:: Task description ::
Please reproduce every entry, keeping each one exact.

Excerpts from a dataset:
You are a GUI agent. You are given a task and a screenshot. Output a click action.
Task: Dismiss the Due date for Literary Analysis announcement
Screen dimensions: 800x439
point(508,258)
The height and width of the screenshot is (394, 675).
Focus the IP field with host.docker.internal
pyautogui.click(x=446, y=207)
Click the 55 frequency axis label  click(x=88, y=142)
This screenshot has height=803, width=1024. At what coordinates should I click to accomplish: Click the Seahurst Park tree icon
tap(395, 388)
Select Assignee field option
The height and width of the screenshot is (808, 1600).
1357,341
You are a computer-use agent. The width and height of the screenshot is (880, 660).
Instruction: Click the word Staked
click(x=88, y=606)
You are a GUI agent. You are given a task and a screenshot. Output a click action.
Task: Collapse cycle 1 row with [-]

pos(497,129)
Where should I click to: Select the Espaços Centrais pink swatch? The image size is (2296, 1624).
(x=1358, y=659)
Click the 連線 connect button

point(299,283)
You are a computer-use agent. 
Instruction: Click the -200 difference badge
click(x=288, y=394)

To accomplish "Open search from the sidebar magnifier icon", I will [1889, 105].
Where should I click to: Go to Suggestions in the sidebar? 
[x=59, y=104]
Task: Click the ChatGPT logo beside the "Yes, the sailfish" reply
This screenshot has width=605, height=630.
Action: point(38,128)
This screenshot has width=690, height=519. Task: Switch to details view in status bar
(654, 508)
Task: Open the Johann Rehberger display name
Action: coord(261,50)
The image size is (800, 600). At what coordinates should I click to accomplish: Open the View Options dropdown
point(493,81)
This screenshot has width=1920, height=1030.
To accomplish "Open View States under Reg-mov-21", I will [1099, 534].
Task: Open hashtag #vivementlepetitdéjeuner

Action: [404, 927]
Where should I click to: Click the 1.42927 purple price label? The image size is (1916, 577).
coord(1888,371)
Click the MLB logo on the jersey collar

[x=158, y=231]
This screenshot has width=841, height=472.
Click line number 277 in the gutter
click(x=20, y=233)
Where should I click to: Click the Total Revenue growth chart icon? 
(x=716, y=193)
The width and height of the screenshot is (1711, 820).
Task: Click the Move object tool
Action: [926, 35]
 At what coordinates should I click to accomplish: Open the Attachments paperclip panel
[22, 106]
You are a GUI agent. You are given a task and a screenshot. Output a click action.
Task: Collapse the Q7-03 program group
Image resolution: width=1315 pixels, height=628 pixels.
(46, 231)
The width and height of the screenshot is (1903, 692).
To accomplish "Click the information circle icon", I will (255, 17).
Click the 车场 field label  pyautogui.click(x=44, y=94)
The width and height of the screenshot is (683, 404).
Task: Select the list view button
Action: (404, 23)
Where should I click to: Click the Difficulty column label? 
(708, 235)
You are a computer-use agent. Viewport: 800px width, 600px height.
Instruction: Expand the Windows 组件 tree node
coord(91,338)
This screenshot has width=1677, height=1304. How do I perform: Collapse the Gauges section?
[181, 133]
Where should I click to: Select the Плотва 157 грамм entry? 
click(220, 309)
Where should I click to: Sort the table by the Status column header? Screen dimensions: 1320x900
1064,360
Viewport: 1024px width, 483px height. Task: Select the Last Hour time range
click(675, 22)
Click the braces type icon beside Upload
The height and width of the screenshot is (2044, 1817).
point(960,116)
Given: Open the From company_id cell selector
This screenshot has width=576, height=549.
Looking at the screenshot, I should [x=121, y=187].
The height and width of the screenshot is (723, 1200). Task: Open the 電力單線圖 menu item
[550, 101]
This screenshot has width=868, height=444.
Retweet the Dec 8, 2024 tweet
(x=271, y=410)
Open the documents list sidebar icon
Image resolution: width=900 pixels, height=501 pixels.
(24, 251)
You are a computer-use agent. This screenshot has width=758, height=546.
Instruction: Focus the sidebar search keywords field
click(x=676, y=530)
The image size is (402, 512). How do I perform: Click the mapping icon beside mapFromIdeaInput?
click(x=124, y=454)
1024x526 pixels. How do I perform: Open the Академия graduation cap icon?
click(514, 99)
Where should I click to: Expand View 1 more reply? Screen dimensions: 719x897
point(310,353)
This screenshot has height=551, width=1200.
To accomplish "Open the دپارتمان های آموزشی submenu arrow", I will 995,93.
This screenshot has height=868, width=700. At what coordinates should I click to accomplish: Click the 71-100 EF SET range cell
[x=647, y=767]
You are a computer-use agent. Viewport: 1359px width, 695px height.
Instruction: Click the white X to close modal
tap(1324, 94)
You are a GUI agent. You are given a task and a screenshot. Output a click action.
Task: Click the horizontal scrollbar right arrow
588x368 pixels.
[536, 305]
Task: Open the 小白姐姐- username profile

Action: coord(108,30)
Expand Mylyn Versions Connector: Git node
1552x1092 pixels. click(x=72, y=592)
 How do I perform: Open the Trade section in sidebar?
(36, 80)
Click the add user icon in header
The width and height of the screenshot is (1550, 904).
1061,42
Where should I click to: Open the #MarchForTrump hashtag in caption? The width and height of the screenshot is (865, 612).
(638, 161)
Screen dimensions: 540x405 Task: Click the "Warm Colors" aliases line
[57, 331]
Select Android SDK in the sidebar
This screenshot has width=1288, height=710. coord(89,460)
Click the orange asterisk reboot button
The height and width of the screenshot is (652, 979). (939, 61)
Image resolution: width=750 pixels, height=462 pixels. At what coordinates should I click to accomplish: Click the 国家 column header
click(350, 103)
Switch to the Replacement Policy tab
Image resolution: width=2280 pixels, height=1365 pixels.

:: Solution below ::
You are a GUI agent. You are given a task and a screenshot. Output a click action.
Task: Dismiss the Due date for Literary Analysis announcement
Screen dimensions: 800x439
point(508,258)
The height and width of the screenshot is (394, 675).
Focus the IP field with host.docker.internal
pyautogui.click(x=446, y=207)
Click the 55 frequency axis label  click(x=88, y=142)
This screenshot has height=803, width=1024. At what coordinates should I click to accomplish: Click the Seahurst Park tree icon
tap(395, 388)
Select Assignee field option
The height and width of the screenshot is (808, 1600).
1357,341
You are a computer-use agent. The width and height of the screenshot is (880, 660).
Instruction: Click the word Staked
click(x=88, y=606)
You are a GUI agent. You are given a task and a screenshot. Output a click action.
Task: Collapse cycle 1 row with [-]

pos(497,129)
Where should I click to: Select the Espaços Centrais pink swatch? The image size is (2296, 1624).
(x=1358, y=659)
Click the 連線 connect button

point(299,283)
You are a computer-use agent. 
Instruction: Click the -200 difference badge
click(x=288, y=394)

To accomplish "Open search from the sidebar magnifier icon", I will [1889, 105].
Where should I click to: Go to Suggestions in the sidebar? 
[x=59, y=104]
Task: Click the ChatGPT logo beside the "Yes, the sailfish" reply
This screenshot has width=605, height=630.
Action: point(38,128)
This screenshot has width=690, height=519. Task: Switch to details view in status bar
(654, 508)
Task: Open the Johann Rehberger display name
Action: coord(261,50)
The image size is (800, 600). At what coordinates should I click to accomplish: Open the View Options dropdown
point(493,81)
This screenshot has width=1920, height=1030.
To accomplish "Open View States under Reg-mov-21", I will [1099, 534].
Task: Open hashtag #vivementlepetitdéjeuner

Action: [404, 927]
Where should I click to: Click the 1.42927 purple price label? The image size is (1916, 577).
coord(1888,371)
Click the MLB logo on the jersey collar

[x=158, y=231]
This screenshot has width=841, height=472.
Click line number 277 in the gutter
click(x=20, y=233)
Where should I click to: Click the Total Revenue growth chart icon? 
(x=716, y=193)
The width and height of the screenshot is (1711, 820).
Task: Click the Move object tool
Action: [926, 35]
 At what coordinates should I click to accomplish: Open the Attachments paperclip panel
[22, 106]
You are a GUI agent. You are given a task and a screenshot. Output a click action.
Task: Collapse the Q7-03 program group
Image resolution: width=1315 pixels, height=628 pixels.
(46, 231)
The width and height of the screenshot is (1903, 692).
To accomplish "Click the information circle icon", I will (255, 17).
Click the 车场 field label  pyautogui.click(x=44, y=94)
The width and height of the screenshot is (683, 404).
Task: Select the list view button
Action: (404, 23)
Where should I click to: Click the Difficulty column label? 
(708, 235)
You are a computer-use agent. Viewport: 800px width, 600px height.
Instruction: Expand the Windows 组件 tree node
coord(91,338)
This screenshot has width=1677, height=1304. How do I perform: Collapse the Gauges section?
[181, 133]
Where should I click to: Select the Плотва 157 грамм entry? 
click(220, 309)
Where should I click to: Sort the table by the Status column header? Screen dimensions: 1320x900
1064,360
Viewport: 1024px width, 483px height. Task: Select the Last Hour time range
click(675, 22)
Click the braces type icon beside Upload
The height and width of the screenshot is (2044, 1817).
point(960,116)
Given: Open the From company_id cell selector
This screenshot has width=576, height=549.
Looking at the screenshot, I should [x=121, y=187].
The height and width of the screenshot is (723, 1200). Task: Open the 電力單線圖 menu item
[550, 101]
This screenshot has width=868, height=444.
Retweet the Dec 8, 2024 tweet
(x=271, y=410)
Open the documents list sidebar icon
Image resolution: width=900 pixels, height=501 pixels.
(24, 251)
You are a computer-use agent. This screenshot has width=758, height=546.
Instruction: Focus the sidebar search keywords field
click(x=676, y=530)
The image size is (402, 512). How do I perform: Click the mapping icon beside mapFromIdeaInput?
click(x=124, y=454)
1024x526 pixels. How do I perform: Open the Академия graduation cap icon?
click(514, 99)
Where should I click to: Expand View 1 more reply? Screen dimensions: 719x897
point(310,353)
This screenshot has height=551, width=1200.
To accomplish "Open the دپارتمان های آموزشی submenu arrow", I will 995,93.
This screenshot has height=868, width=700. At what coordinates should I click to accomplish: Click the 71-100 EF SET range cell
[x=647, y=767]
You are a computer-use agent. Viewport: 1359px width, 695px height.
Instruction: Click the white X to close modal
tap(1324, 94)
You are a GUI agent. You are given a task and a screenshot. Output a click action.
Task: Click the horizontal scrollbar right arrow
588x368 pixels.
[536, 305]
Task: Open the 小白姐姐- username profile

Action: coord(108,30)
Expand Mylyn Versions Connector: Git node
1552x1092 pixels. click(x=72, y=592)
 How do I perform: Open the Trade section in sidebar?
(36, 80)
Click the add user icon in header
The width and height of the screenshot is (1550, 904).
1061,42
Where should I click to: Open the #MarchForTrump hashtag in caption? The width and height of the screenshot is (865, 612).
(638, 161)
Screen dimensions: 540x405 Task: Click the "Warm Colors" aliases line
[57, 331]
Select Android SDK in the sidebar
This screenshot has width=1288, height=710. coord(89,460)
Click the orange asterisk reboot button
The height and width of the screenshot is (652, 979). (939, 61)
Image resolution: width=750 pixels, height=462 pixels. At what coordinates should I click to accomplish: Click the 国家 column header
click(350, 103)
Switch to the Replacement Policy tab
Image resolution: width=2280 pixels, height=1365 pixels.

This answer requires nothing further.